- What to do:
Tally how many lines in this material contain the word "agent", and reply only with the count.

- Data for this exercise:
>>>>>

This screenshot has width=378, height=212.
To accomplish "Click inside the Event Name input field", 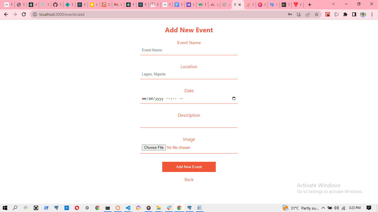I will click(189, 50).
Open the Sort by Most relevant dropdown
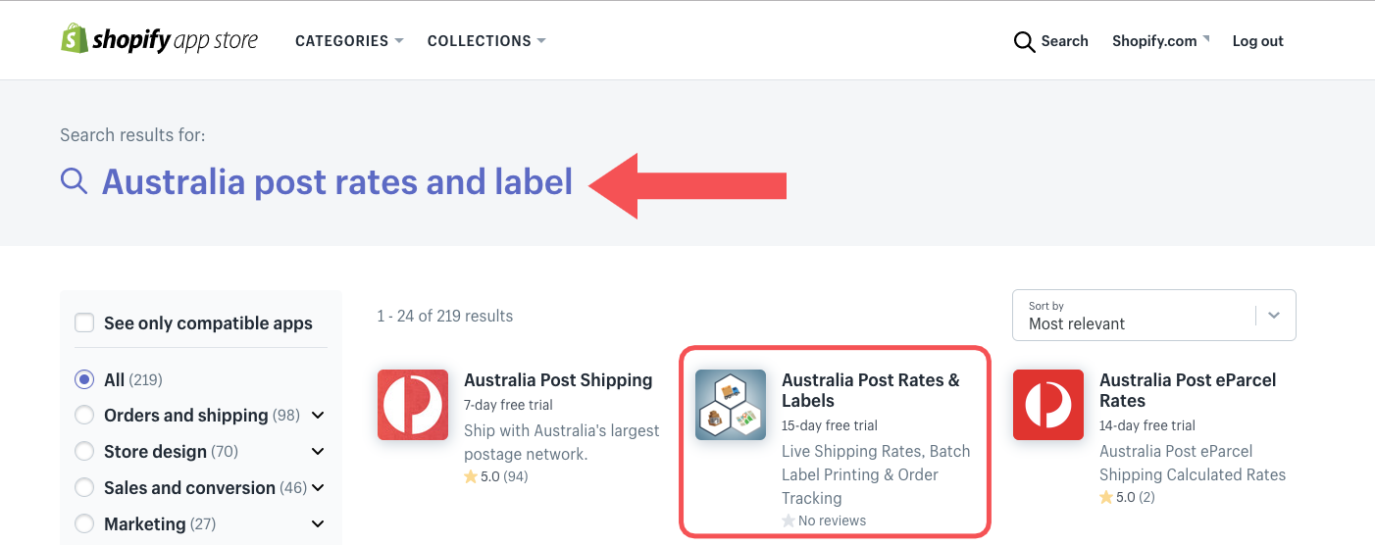This screenshot has height=545, width=1375. click(x=1153, y=316)
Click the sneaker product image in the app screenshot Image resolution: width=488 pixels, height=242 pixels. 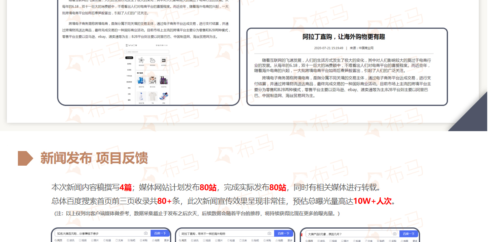pyautogui.click(x=163, y=96)
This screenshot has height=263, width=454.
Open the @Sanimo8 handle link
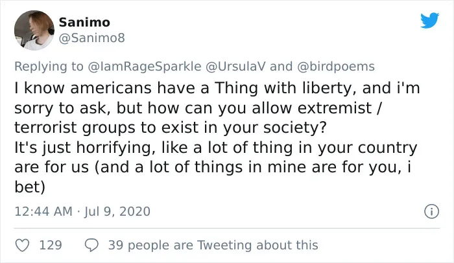click(x=92, y=38)
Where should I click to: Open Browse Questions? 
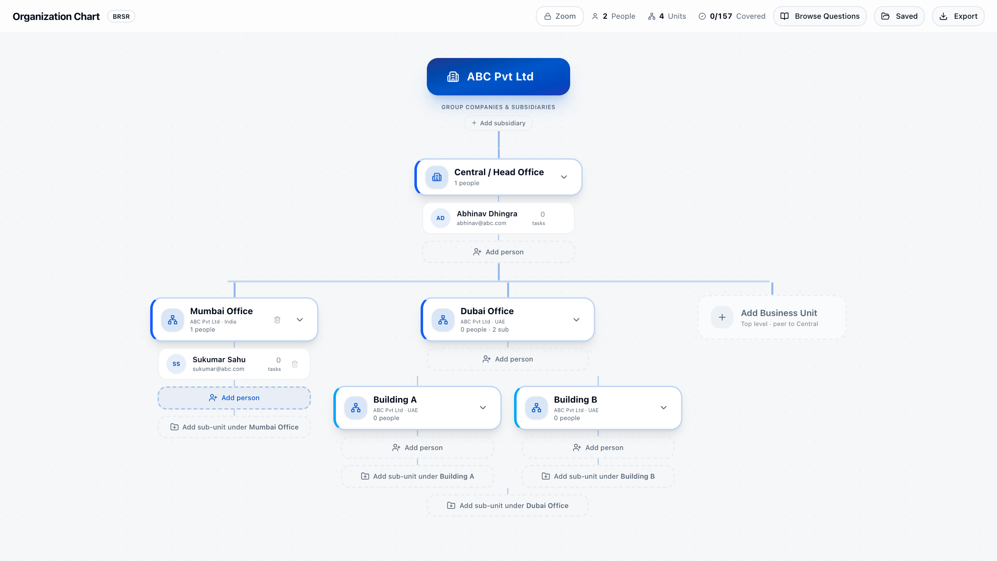click(820, 16)
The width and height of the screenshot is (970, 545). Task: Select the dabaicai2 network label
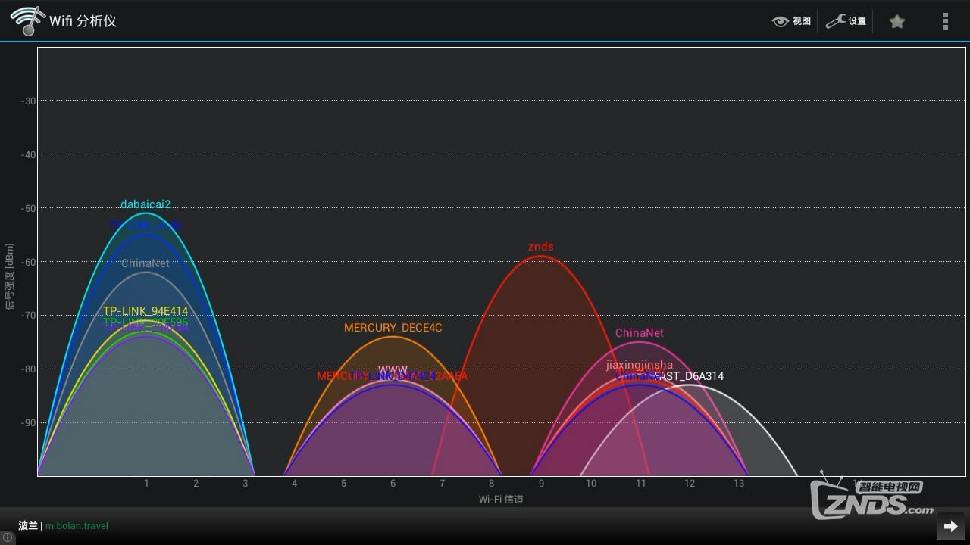(146, 204)
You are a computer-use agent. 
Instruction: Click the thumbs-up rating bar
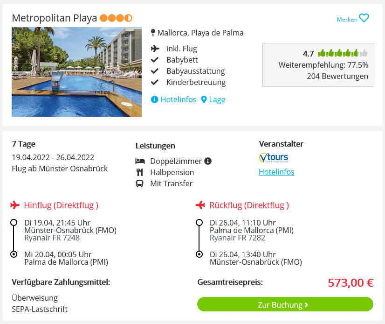tap(343, 53)
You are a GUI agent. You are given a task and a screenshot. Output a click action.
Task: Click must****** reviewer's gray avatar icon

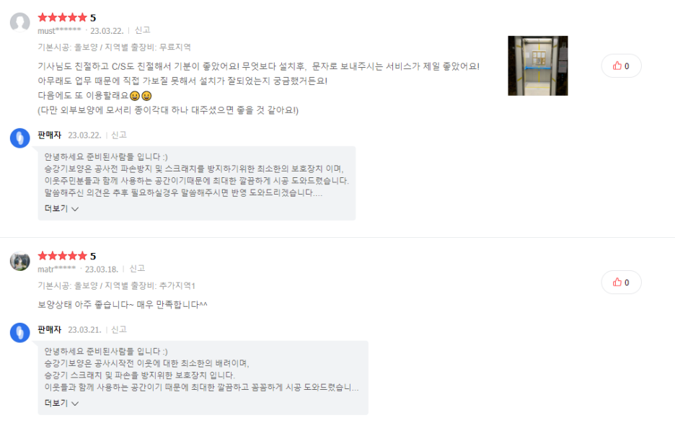pyautogui.click(x=19, y=22)
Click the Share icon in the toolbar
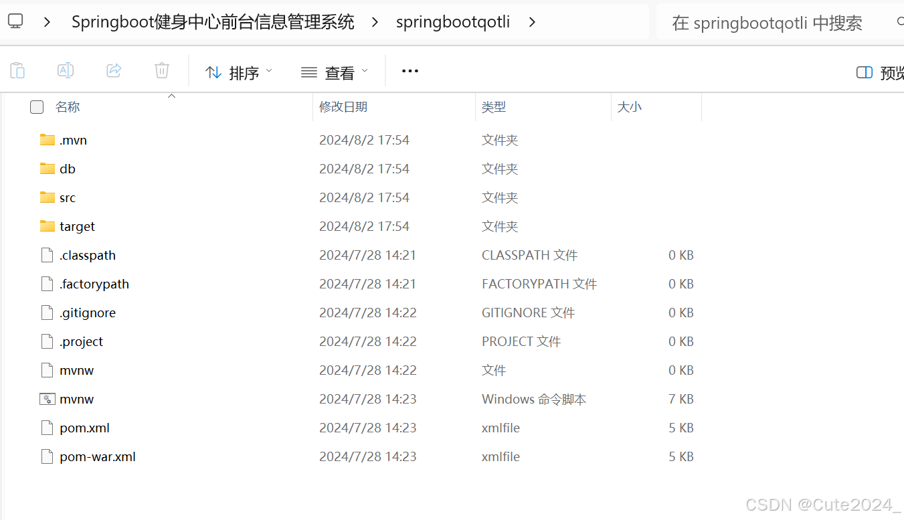This screenshot has width=904, height=520. click(114, 70)
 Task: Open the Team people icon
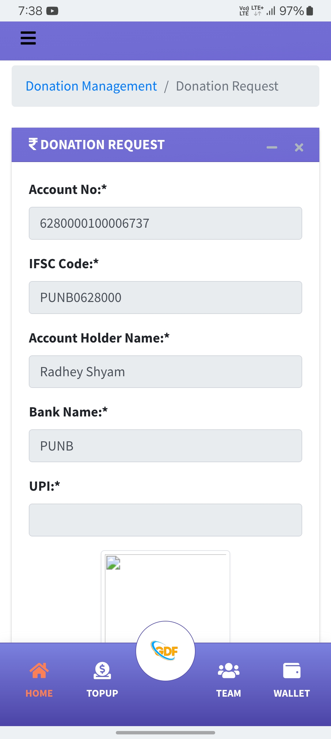click(229, 670)
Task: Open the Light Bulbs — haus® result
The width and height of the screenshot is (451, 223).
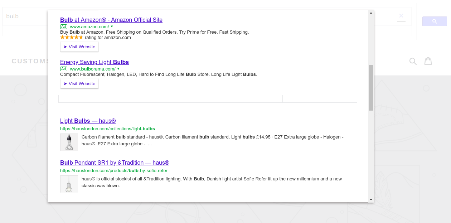Action: click(88, 121)

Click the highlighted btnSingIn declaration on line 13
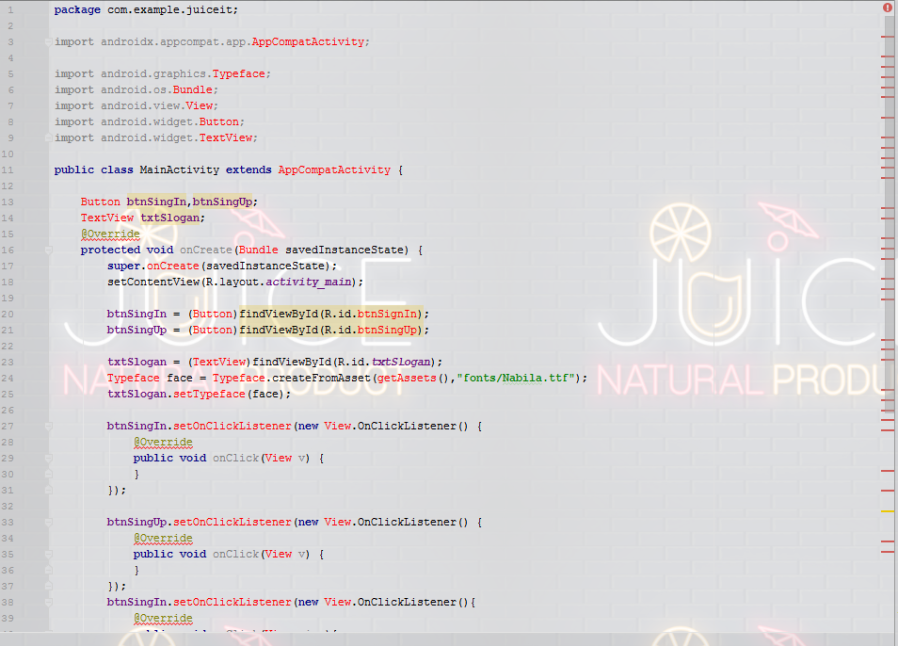[x=158, y=202]
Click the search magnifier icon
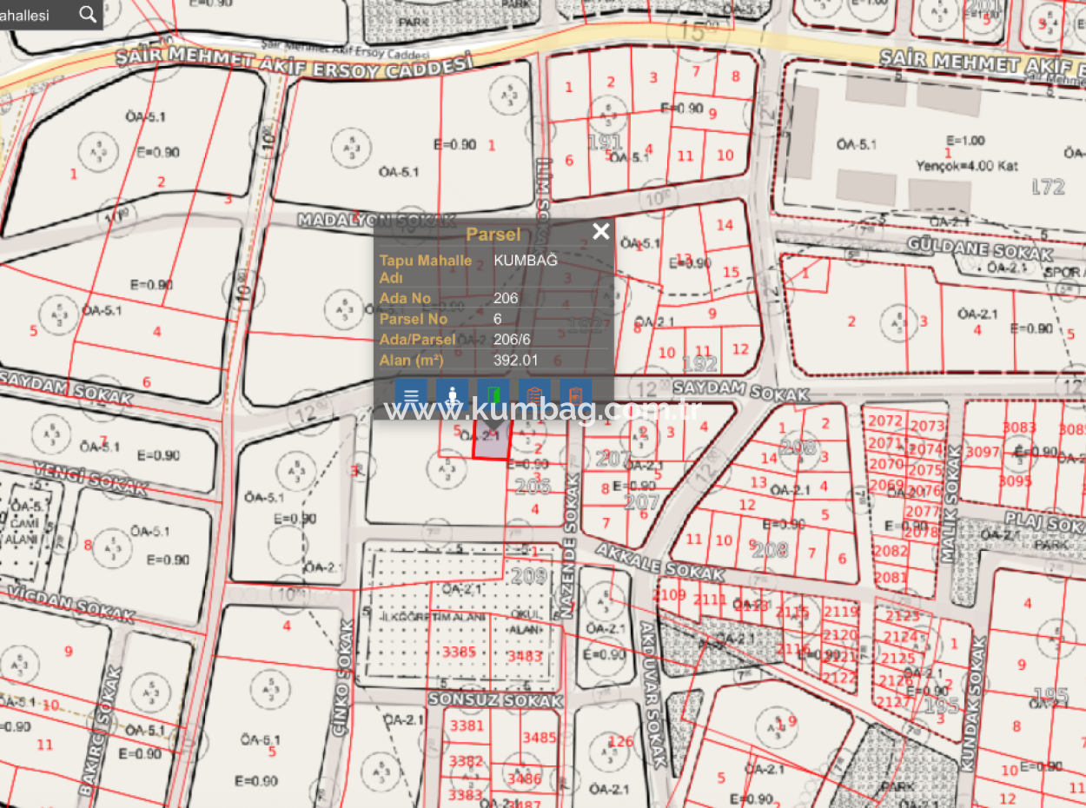The width and height of the screenshot is (1086, 808). pyautogui.click(x=86, y=14)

<<<<<

- Exercise response:
2